Оказавшись около кровати, я хотела шлепнуться под заботливо откинутое горничной одеяло, но увидела на подушке сложенный вдвое лист нежно-зеленой бумаги. К ней прилип довольно длинный светлый волос. Сон испарился. Я схватила письмо.
«Дарья! Не лезь в чужие дела. Не помогай Фатиме. Будет плохо! Тебе отрежут язык и оборвут уши! Займись отдыхом, если хочешь остаться в живых».

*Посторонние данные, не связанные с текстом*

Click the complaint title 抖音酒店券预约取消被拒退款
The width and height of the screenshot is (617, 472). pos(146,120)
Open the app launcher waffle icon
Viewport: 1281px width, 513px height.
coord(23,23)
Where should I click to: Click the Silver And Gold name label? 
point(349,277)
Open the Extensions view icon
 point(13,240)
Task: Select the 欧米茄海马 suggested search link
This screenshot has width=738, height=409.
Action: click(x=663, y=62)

Мне пришлось трижды прочитать текст. Теперь желание спать начисто сменила ярость. Значит, Фатима не ошиблась: кто-то шарил в ее номере, а Зарину похитили. Что тут происходит? Какой мерзавец смеет пугать меня оторванными ушами? Не на такую напал! Если меня попросить по-хорошему, ласково, я соглашусь на все, но если на меня давить, то я непременно продемонстрирую ослиное упрямство и не пойду навстречу. Согласна, это плохое качество, но я давно живу со своими недостатками и успела их полюбить.
Гордо выпрямив спину, я спустилась на первый этаж и налетела на портье, чей форменный сюртук украшал бейджик.

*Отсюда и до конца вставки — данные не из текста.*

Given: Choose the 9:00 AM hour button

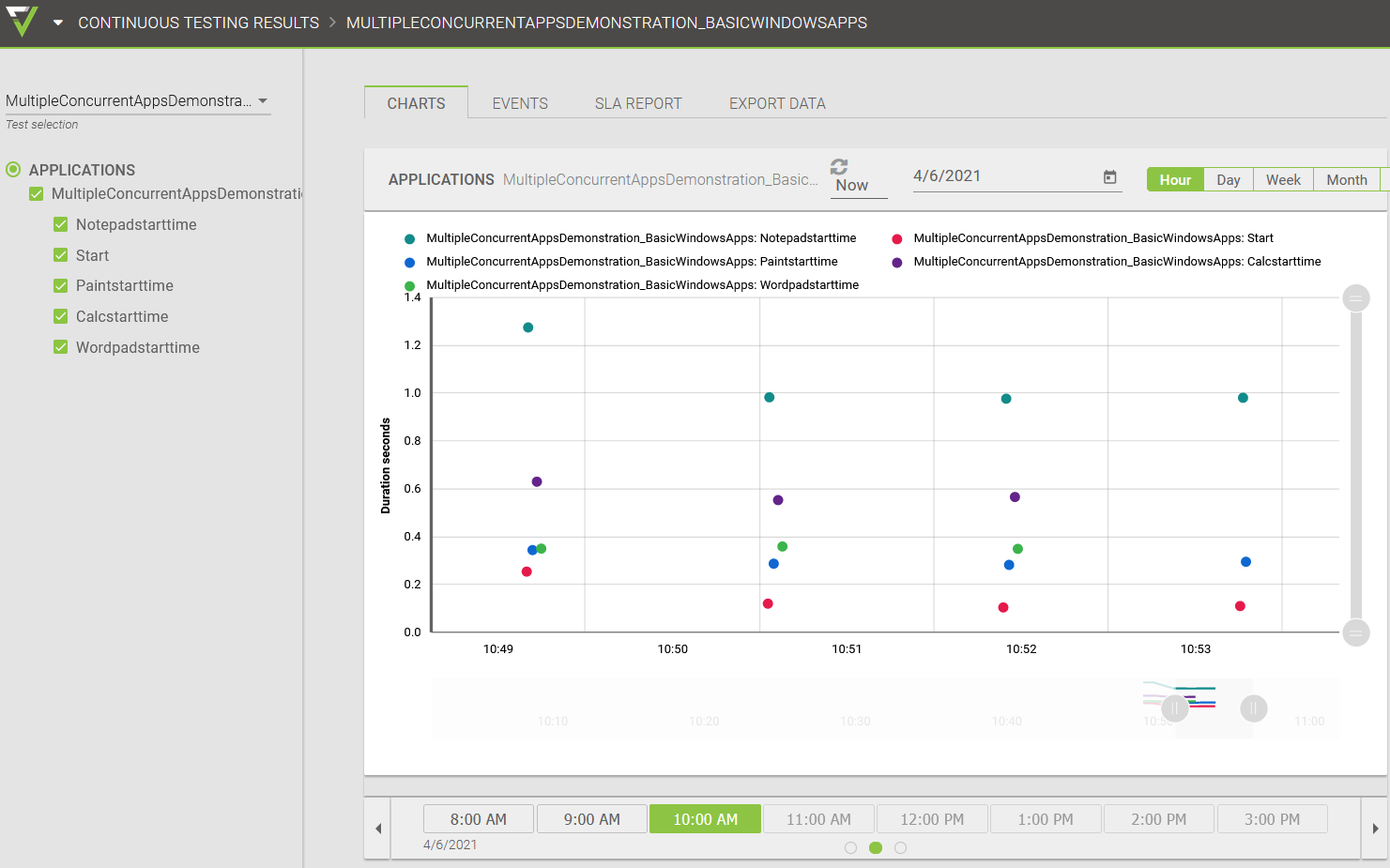Looking at the screenshot, I should coord(591,819).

– Вы Азамат? – агрессивно спросила я.
– К вашим услугам, мадам, – склонился в полупоклоне служащий.
– Кто входил в мой номер? – выпалила я. – Только что!
На лице Азамата не дрогнул ни один мускул.
– Вероятно, горничная, они разбирают гостям на ночь постель. Если что-то не так, мы сразу уволим провинившуюся.
– Эй, ты, хочу снега, – пьяно пробормотал по-русски грубый голос.
На стойку рецепшен облокотилась пьяная баба, одетая в платье от всемирно известного модельера.
– Простите, мадам Бартенева, – на хорошем языке Пушкина ответил клерк, – у нас на Пхасо снег удивительная редкость. В летописях указано: остров лишь один раз накрыла метель, в тысяча двести…
Бартенева оглушительно икнула.
– Ты, носатая зебра! Какого… на гостинице пять звезд прибито…? Если их… ик… ик… пппять, то исполняй мои желания.
– К вашим услугам, мадам, – заверил пьянчужку Азамат. – Чего изволите?
Ладонь с растопыренными пальцами, унизанными кольцами, стукнула о стойку.
– Снега! Белого! Холодного! Живо!
– Бабушка, вот ты где! – радостно заверещали внезапно появившееся две девочки лет двенадцати. – Мы тебя потеряли!
Дама попыталась сфокусировать взгляд.
– Вы кто?
– Аня и Маня, – хором объявили подростки.
Бартенева приложила руку ко лбу.
– Чегой-то у меня в глазах двоится!
– Бабуля, мы двойняшки, твои внучки, Аня и Маня, – пояснила одна из девочек. Потом она посмотрела на сестру: – Пять раз «Манхэттен»?
– Не, – помотала головой та, – виски с колой! Порция старого шкипера: триста миллилитров в пивную кружку, выпить залпом, занюхать лимонадом и повторить!
– Аня, Маня, баня, – Бартенева снова упала на рецепшен, – валите прочь…!…! Снега мне!
Маня посмотрела по сторонам, схватила с подноса пробегавшего мимо официанта чашечку кофе и поставила перед бабушкой.
– Глотай!
– Воняет! – оценила питье Бартенева. – Я воду не пью!
– Это коктейль, бабуля, – соврала Аня, – кофе неаполитано а-ля коньяк.
– О! Коньяковский – Чайковский, – обрадовалась дама, залпом опрокинула емкость и замерла, прислушиваясь к своим ощущениям.
– Сейчас ее на две минуты вырубит, – пояснила Маня, – всегда так.
– Потом она отомрет и весь холл расхреначит, – деловито добавила Аня, – вы не волнуйтесь, счет нам представьте, папа оплатит.
– Что? – растерялся Азамат.
Маня одернула юбочку.
– А все! Стекла, мебель, торшеры. Бабушка, как набухается, собой не владеет.